【4月14日 AFP】ウクライナ東部ルガンスク(Lugansk)州セベロドネツク(Severodonetsk)では13日、いつものように砲撃が続いていた。爆発音が近くで聞こえると、マリアさんは6歳の息子マキシム君を抱きしめた。

 夫と義母と住む家には電気も水もない。

「でも、ここにいたい。家を離れてどこに行くというのか」

 セベロドネツクはウクライナ軍が現在も掌握する街としては最東端にあり、ロシア軍の主な標的になっている。かつて10万人が暮らしていたが、今やほぼ誰もいない。

 さらに爆発音が聞こえた。「爆撃? いつもこんな感じだ」とマリアさんは言った。

 ルガンスク州のセルヒー・ハイダイ(Sergiy Gaiday)知事によると、セベロドネツクでは侵攻開始以降、民間人400人が死亡し、埋葬された。

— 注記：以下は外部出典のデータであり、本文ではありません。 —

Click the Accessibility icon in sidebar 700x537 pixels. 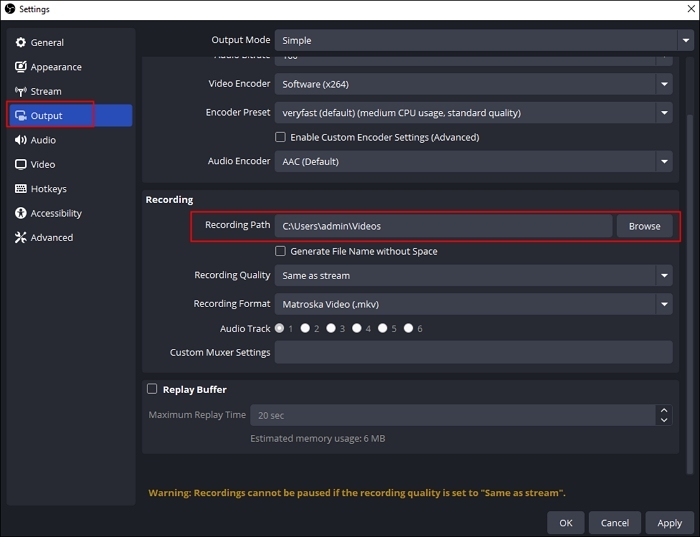click(x=21, y=213)
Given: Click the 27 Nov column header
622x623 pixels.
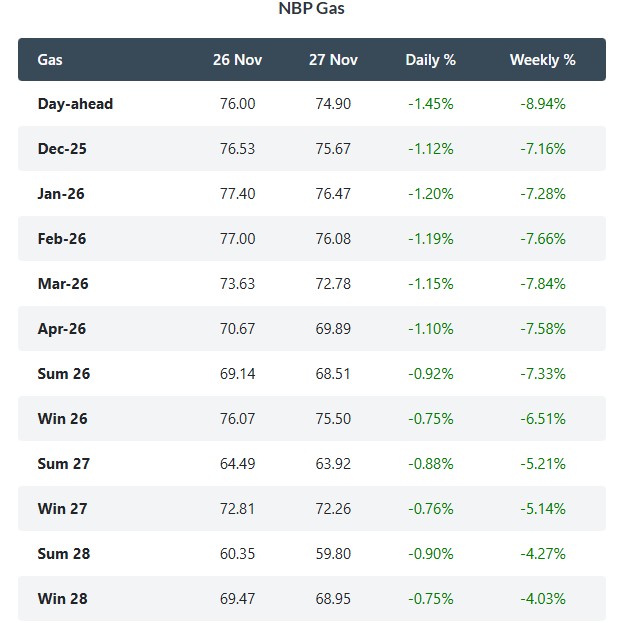Looking at the screenshot, I should (x=333, y=60).
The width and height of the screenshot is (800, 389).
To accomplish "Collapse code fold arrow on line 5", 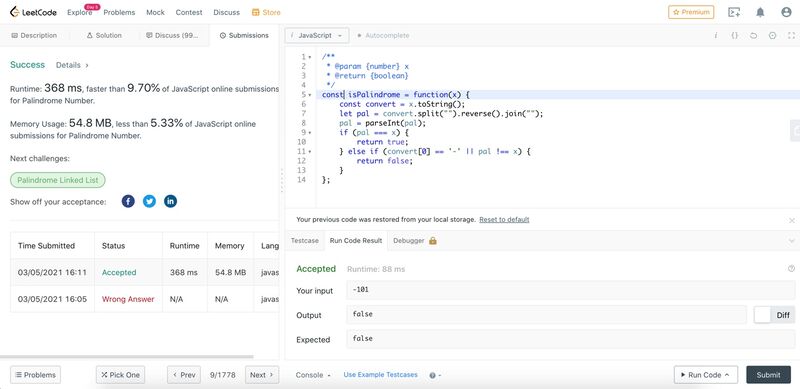I will point(310,95).
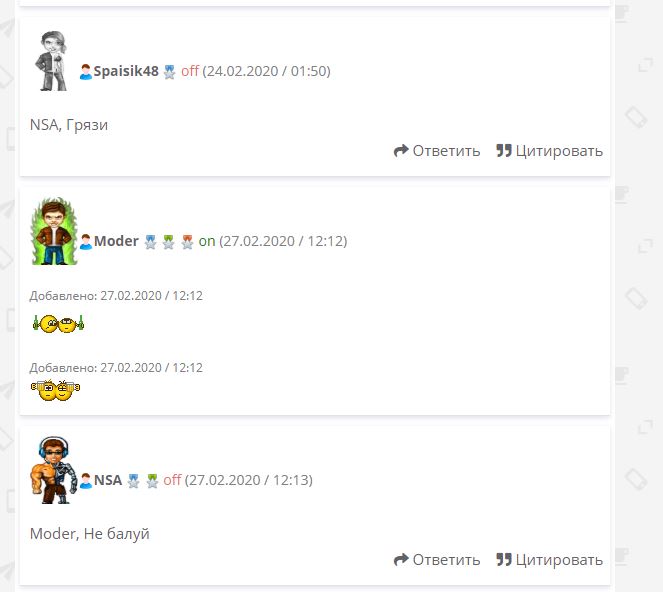The image size is (663, 592).
Task: Click Moder's red medal badge
Action: [187, 242]
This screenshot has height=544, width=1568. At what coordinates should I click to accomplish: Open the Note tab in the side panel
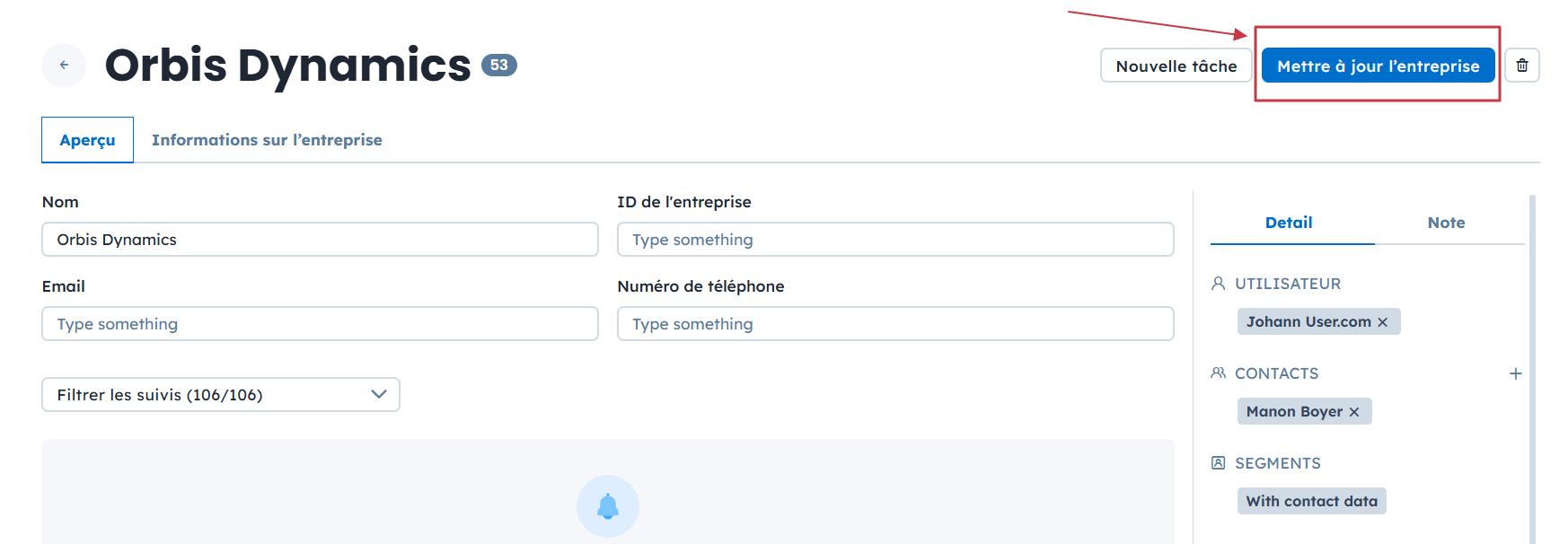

 ここ数日間は、ウクライナ・ロシア両軍の砲撃戦となっており、前線は動いていない。

 市街から森へと続く広い通りには、物資を探し求め出歩く数人の姿があった。森にはロシア軍がいる。

 女性と連れ立って歩いていた高齢のユーリさんは「飲み物を探している。こちらの女性はパンを買いに来たが、売っていない」と話した。

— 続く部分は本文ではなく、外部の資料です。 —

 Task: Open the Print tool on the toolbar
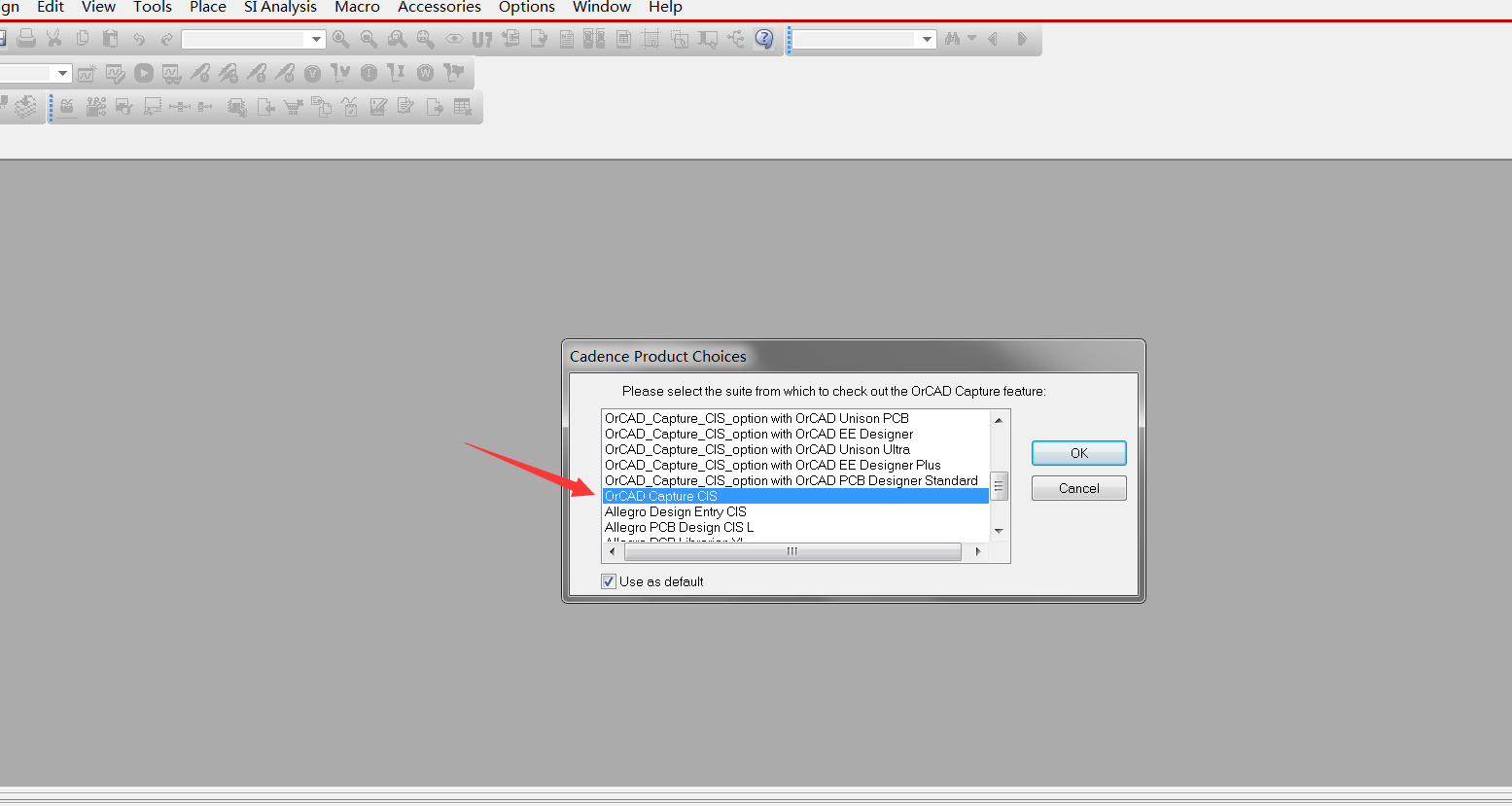point(26,39)
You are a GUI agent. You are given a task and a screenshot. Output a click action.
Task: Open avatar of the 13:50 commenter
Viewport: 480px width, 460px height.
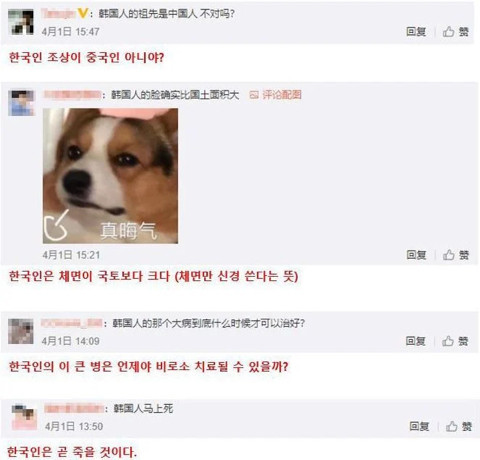point(24,417)
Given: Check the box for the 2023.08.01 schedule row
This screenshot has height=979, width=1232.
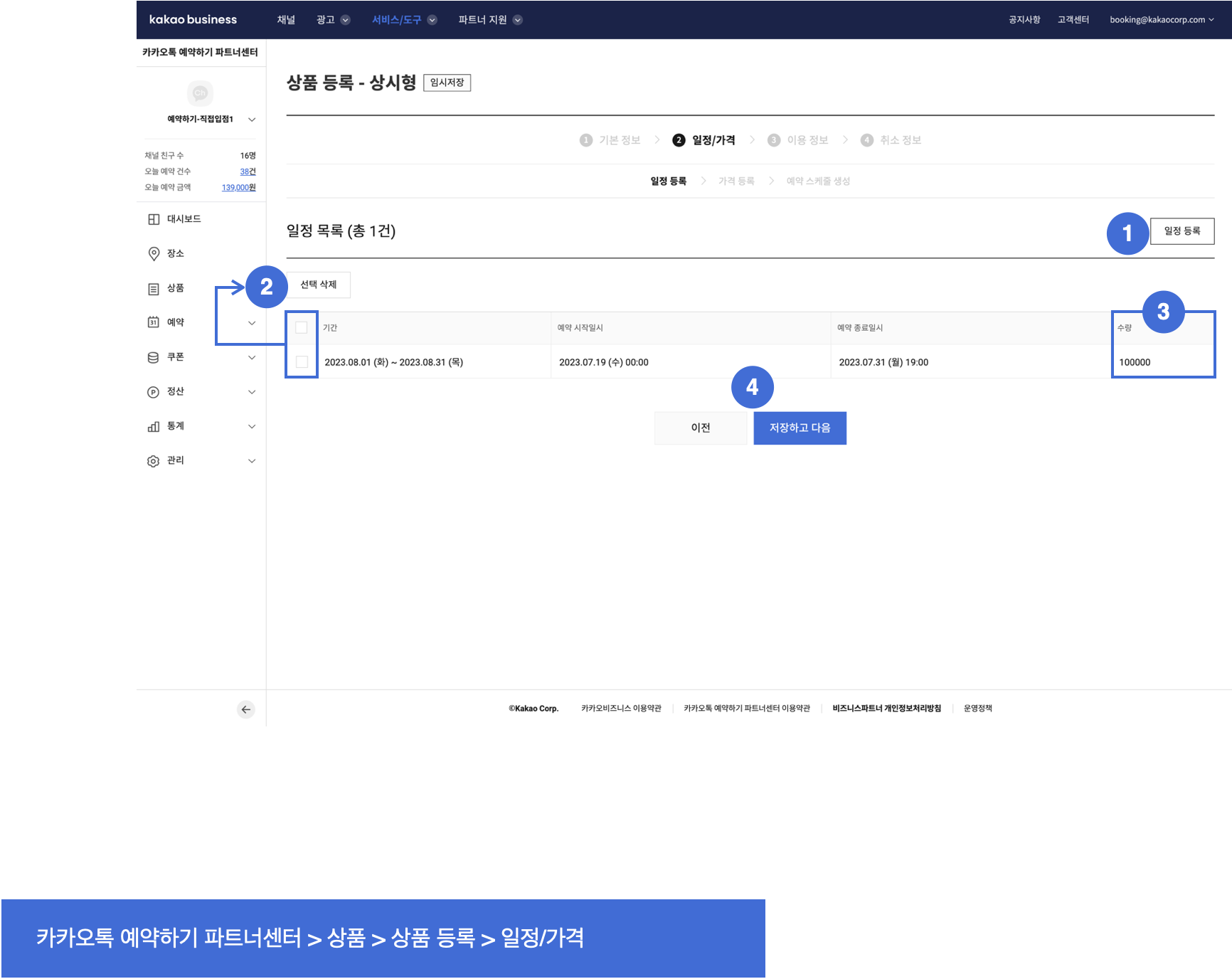Looking at the screenshot, I should point(302,362).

「私もとても怖い。でも、70歳だから、そんなそぶりは見せないようにしている」

 ユーリさんは関節痛の薬が必要だが、「医師も看護師もおらず、薬局も全て閉まっている」と述べた。

 州知事は、ウクライナ政府が掌握する地域から避難するよう呼び掛けている。

 避難希望者の集合場所となっているセベロドネツクの文化センター前には、黄色い小型バスが止まっていた。集合場所には6人いた。

 タマラ・ヤコベンコ(Tamara Yakovenko)さん(61)は83歳の母親と一緒に来た。「避難しなければ。ここではいつも地下壕(ごう)にこもっていた。10分、15分置きに爆撃がある」と語った。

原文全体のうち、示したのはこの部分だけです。